Varietal: SL28, SL34 and some Ruiru 11
Processing: Fully washed & dried on African beds
Karatu 1 - Kenya
These two AA lots of coffee were produced by numerous smallholder farmers, all of whom are members of the Gitwe Farmers Cooperative Society delivering to the Karatu Coffee Factory, located near the town of Thika in Kenya’s Central Province Town. The factory was established in 1965 and rests on a 11 acre piece of land serving Karatu, Gitwe, Kibiru and Kigaa Villages.
Currently a member of the Gitwe Farmers Cooperative Society (FCS), the factory is also home to the head office of the Gitwe FCS. Factory manager David Kanya runs the operations with a staff of six permanent employees. Coffee varieties grown by members are SL 28, SL 34 (99%) and a very small amount (about 1%) of Ruiru. Ruiru 11 is named for the station at Ruiru, Kenya where it was developed in the '70s and released in 1986. Although composing very little of cooperative member’s total production, Ruiru is slowly becoming more widespread in the region due to its resistance to Coffee Berry Disease and Coffee Leaf Rust. It has also been backcrossed with SL28 and SL34 to ensure high cup quality.
Coffee farming in this region goes back to the very beginning of the colonial era in Kenya (those early days were famously represented in Elsbeth Huxley’s memoirs), but many members of the Cooperative still rely on additional economic and agricultural activities for their livelihoods. In addition to producing coffee, most farmers in the area also produce tea, maize and legumes for sale at local markets and for their own tables. Growers benefit from the nutrient rich, red soils typical for the area. Nonetheless, coffee production in the recent past has been slowed due to regional preference toward growing tea instead of coffee. With the assistance from field partner Coffee Management Services (CMS), production has been slowly increasing for farmers, though there are still significant gains to be made.
During harvest season, farmers selectively handpick the ripest, reddest cherries, which are then delivered directly to the cooperative’s wet mill on the same day as picking. Cherries are stringently hand sorted prior to pulping, with damaged and under ripe cherries being separated out from the red, ripe lots. The factory has two disc pulpers installed to remove the skin and fruit from the inner parchment layer that is protecting the green coffee bean. After pulping, the coffee is fermented overnight to break down the sugars and is then sent through washing channels to be sorted by density before being delivered to the soaking tank by water pumped from the River Rwabura. After soaking, coffee is spread out on raised drying tables. Time on the drying tables depends on climate, ambient temperature and total production volume undergoing processing. Drying can take from 7 to 15 days in total. While drying, the parchment is repeatedly moved and sorted to remove any damaged or discoloured beans and is covered during the hottest part of the day to maintain even temperatures.

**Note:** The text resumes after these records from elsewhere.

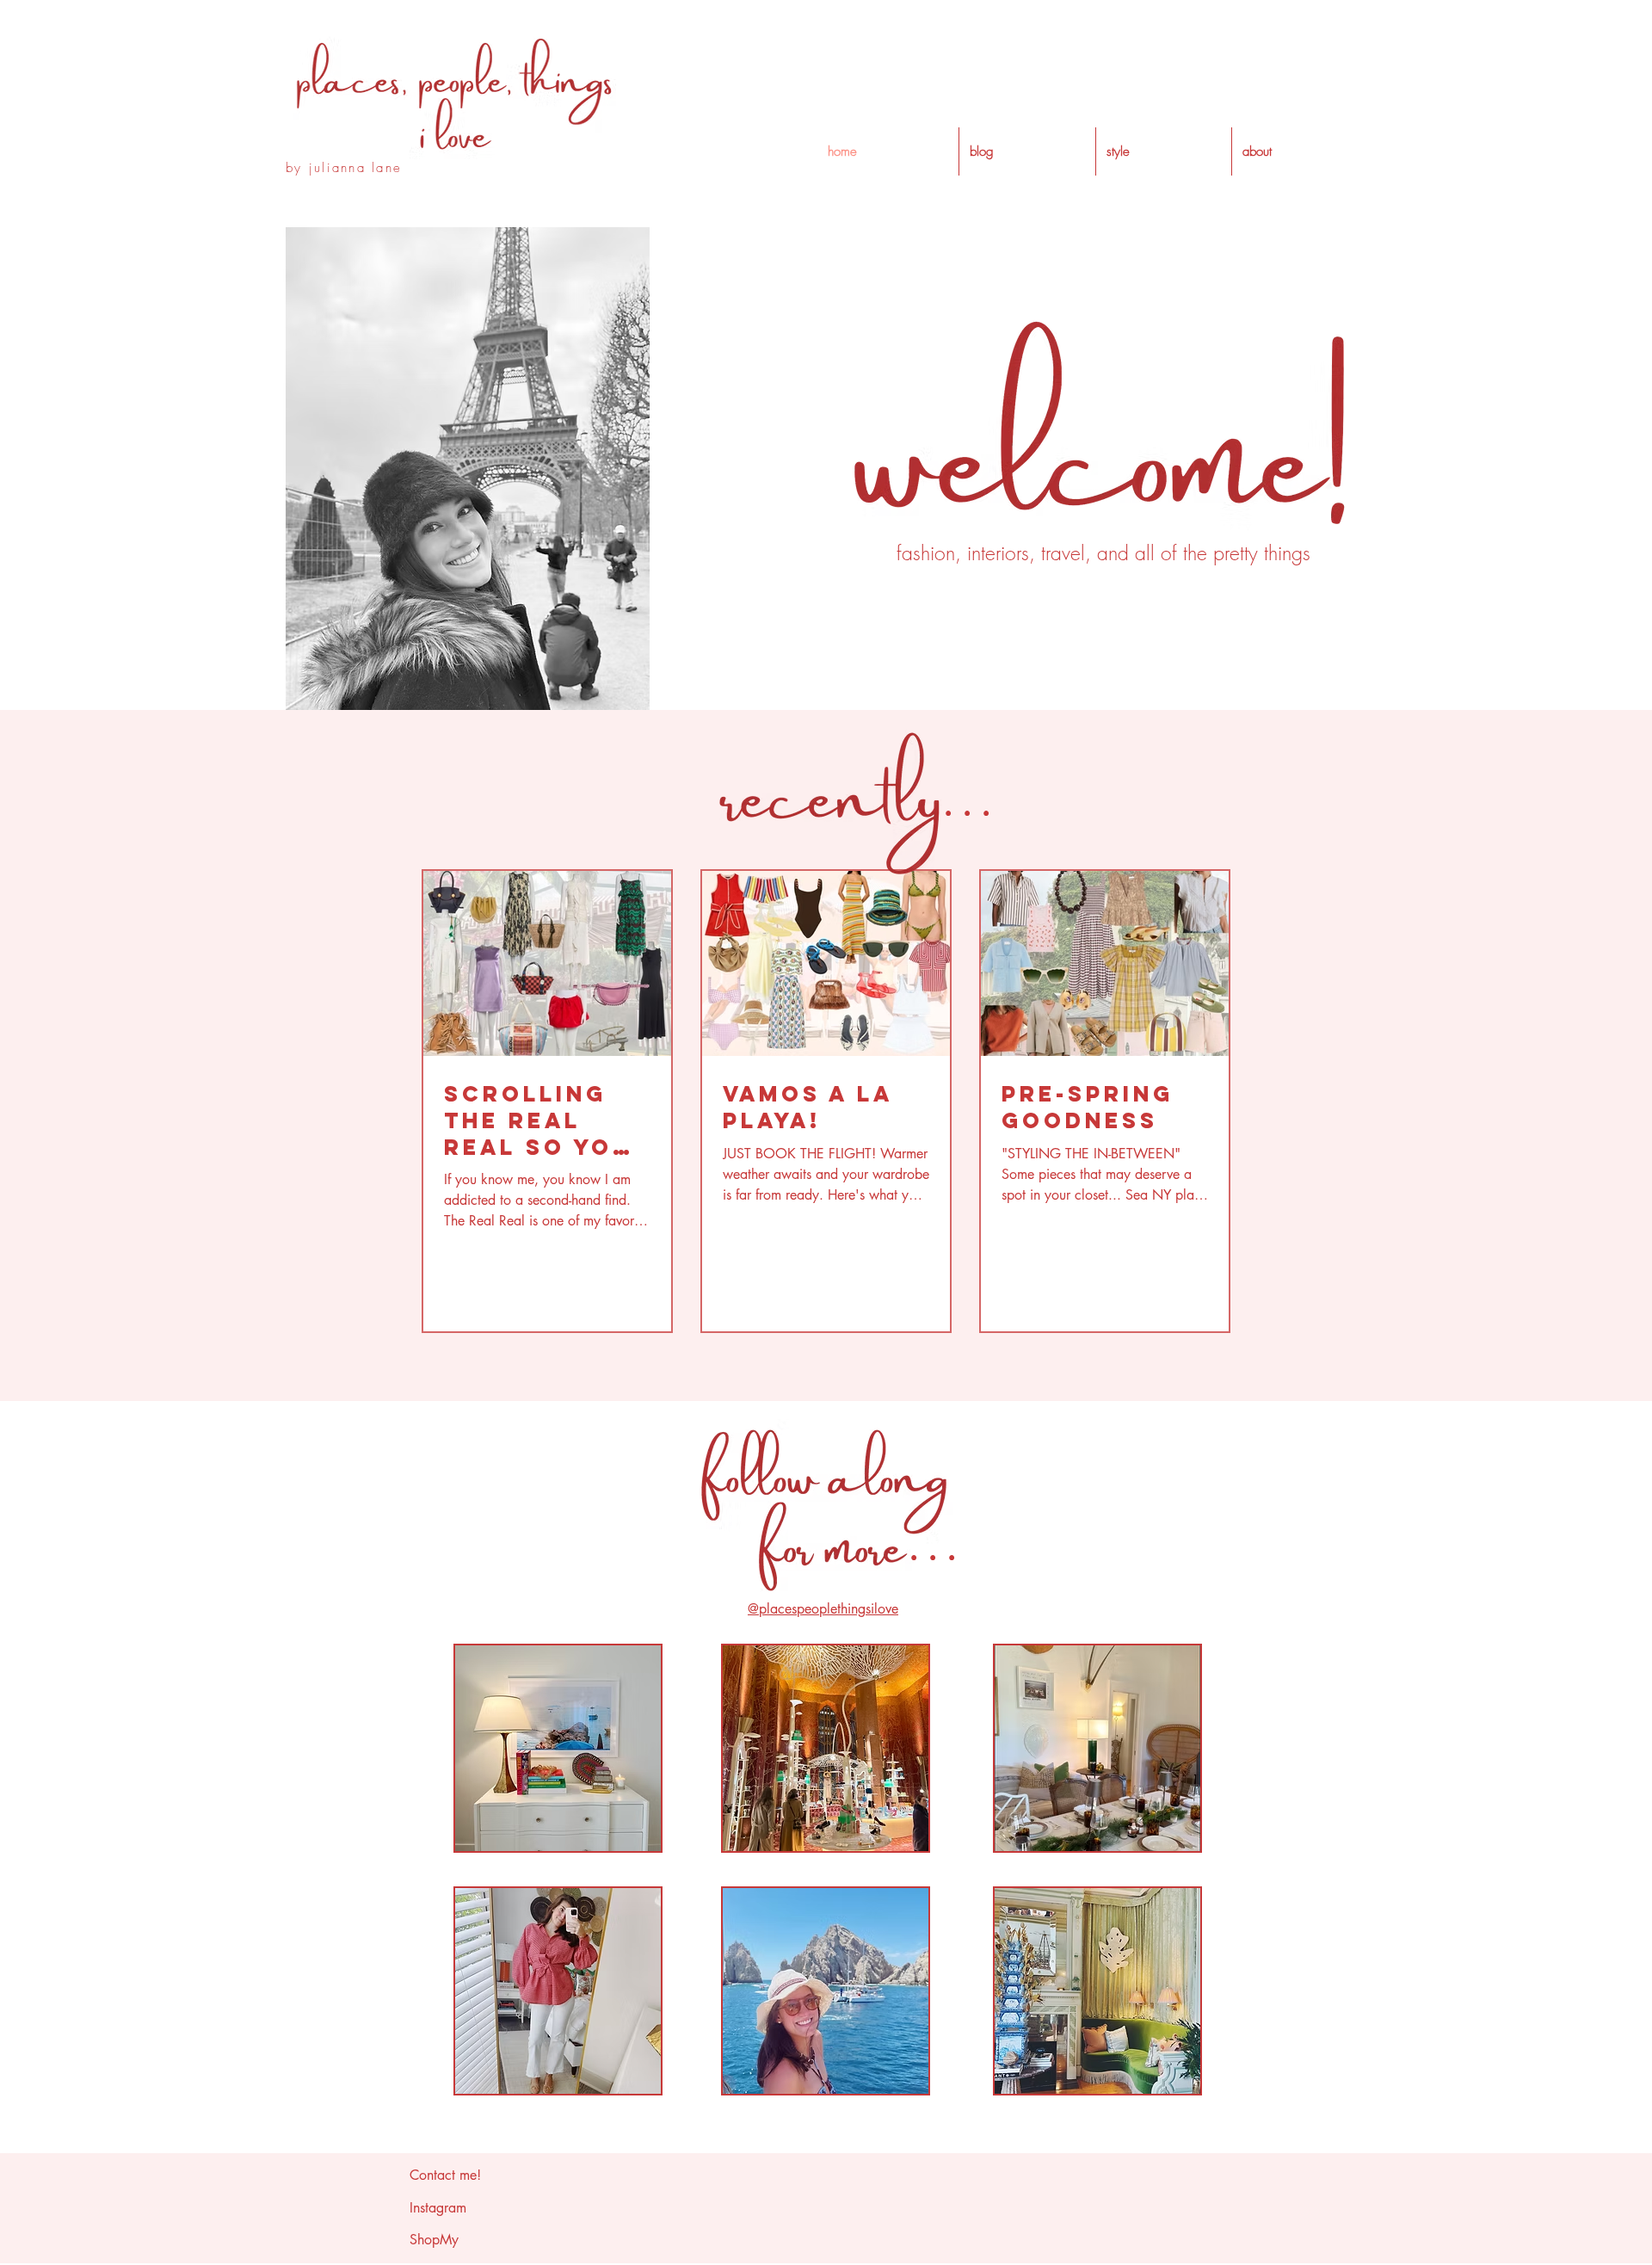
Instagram (438, 2208)
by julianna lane (344, 167)
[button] (1163, 151)
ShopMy (434, 2240)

Wastewater is managed through the use of soaking pits. The water used for processing the cherry will spend time in the pits to insure that the nutrient rich water created during depulping will not be returned to the nearby water source without proper treatment. This additional step will cut down the risk of contamination and after adequate time for reabsorption the water will be recirculated. Currently Karatu Factory is employing five soaking pits for this process.
Some of the issues that farmers face are low production due to loss due to pests and diseases and the relatively high cost of inputs compared to income from coffee. Many cannot afford to plant disease resistant varieties and face being priced out of the market as their yields diminish. The cooperative has undertaken actions to increase yields and improve their member’s livelihoods. In partnership with Coffee Management Services (CMS), their field service agent, the long term goal is to increase coffee production through farmer training, ready access to inputs, Good Agricultural Practice seminars, and providing the most current printed materials on sustainable farming. By paying the producers some of the highest returns for their coffee our objective can be achieved, Mercanta and our exporting partner strongly believe in establishing a transparent, trust based relationship with smallholder farmers, helping to support sustained industry growth throughout the country, and continuing to elevate the standards of quality coffee produced in Kenya.
Screen sizing in Kenya
The AA, AB and other grades used to classify lots in Kenya are an indication of screen size only. They are not any indication of cup quality. The AA grade in Kenya is equivalent to screen size 17 or 18 (17/64 or 18/64 of an inch) used at other origins. AA grades often command higher prices at auction though this grade is no indication of cup quality and an AB lot from a better farm may cup better. PB (denoting Peaberry) is the smallest screen size.